At Least Six DR Congo Park Rangers Killed in Attack
Mai-Mai militia groups have been accused of killing hundreds of civilians over the years.
At least six rangers in DR Congo’s Virunga national park, famous for its mountain gorillas, were killed Sunday in an attack officials blamed on a militia group.
The UNESCO World Heritage site is caught up in persistent unrest in the eastern North Kivu province, where a plethora of armed groups are battling for control of rich mineral deposits.
“Mai-Mai (militia) carried out an ambush at Nyamitwitwi. The provisional toll is six park rangers killed along with two Mai-Mai,” local government delegate Alphonse Kambale told AFP.
Provincial lawmaker Elie Nzaghani confirmed the tally from Nyamitwitwi in Rutshuru province.

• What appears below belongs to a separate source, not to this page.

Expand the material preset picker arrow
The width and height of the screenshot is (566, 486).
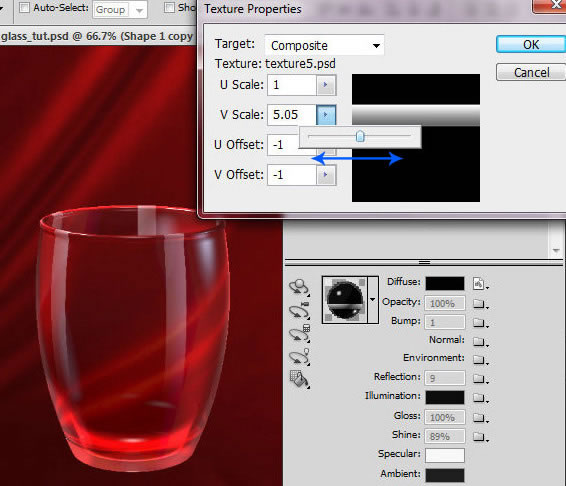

“We confirm that a group of armed men attacked our positions in the region of Nyamitwitwi, a central sector of the park in the territory of Rutshuru” in North Kivu province, the park’s spokesman Olivier Mukisya told AFP by email.
Mukisya said six rangers were killed and another was seriously injured in the attack around 9:30 am.
Virunga park, created in 1925, covers some 7,800 square kilometers (3,000 square miles) and is home to about a quarter of the world’s population of critically endangered mountain gorillas.
Nearly 700 armed rangers work in Virunga where sources say at least 200 have paid with their lives in attacks going back more than a decade.
Various rival armed groups have repeatedly clashed over land and resources and stoked tensions in North Kivu, which like the rest of eastern DR Congo has been riven by decades of conflict.
Mai-Mai militia groups have been accused of killing hundreds of civilians over the years.
Mai-Mai (the word comes from the Swahili for water) sprinkle themselves with water before going into combat in the belief it affords them protection.